__Input data__
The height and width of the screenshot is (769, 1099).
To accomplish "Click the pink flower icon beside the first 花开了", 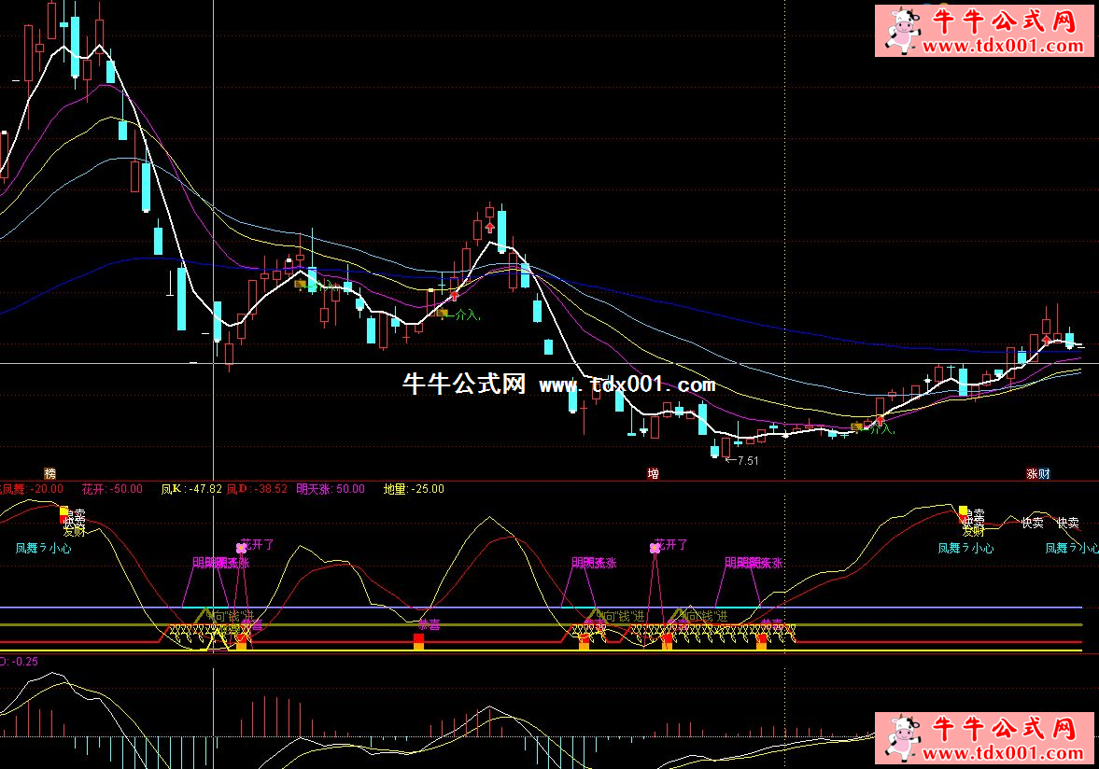I will tap(241, 548).
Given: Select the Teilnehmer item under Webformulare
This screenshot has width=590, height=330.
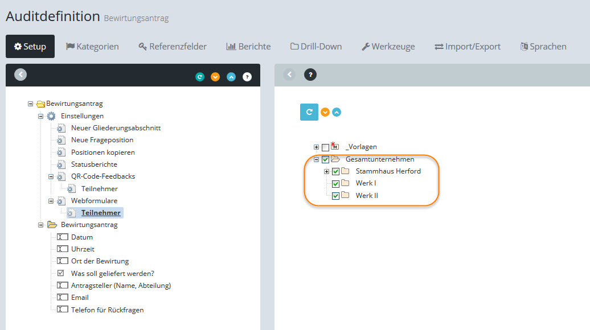Looking at the screenshot, I should tap(100, 213).
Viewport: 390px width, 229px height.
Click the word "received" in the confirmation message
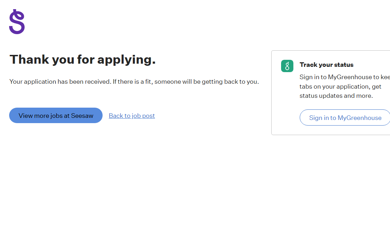(98, 82)
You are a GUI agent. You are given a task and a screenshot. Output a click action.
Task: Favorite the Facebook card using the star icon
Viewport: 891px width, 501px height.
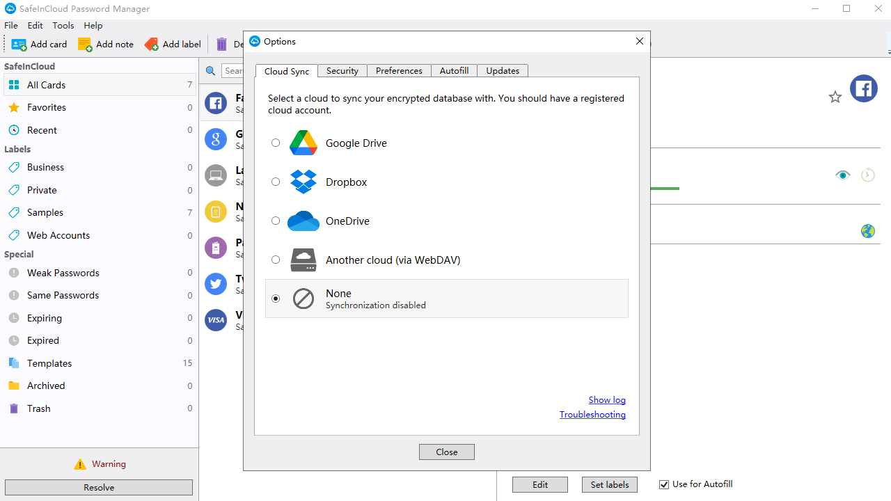coord(835,97)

__Task to carry out__
Begin with the line that contains "Click the word" and repeat every line through the end of the data, exactly and only those lines, leaving out the pictures.

__Solution below__
Click the word "received" in the confirmation message
(98, 82)
You are a GUI agent. You are given a task and a screenshot. Output a click action.
Task: Favorite the Facebook card using the star icon
Viewport: 891px width, 501px height.
coord(835,97)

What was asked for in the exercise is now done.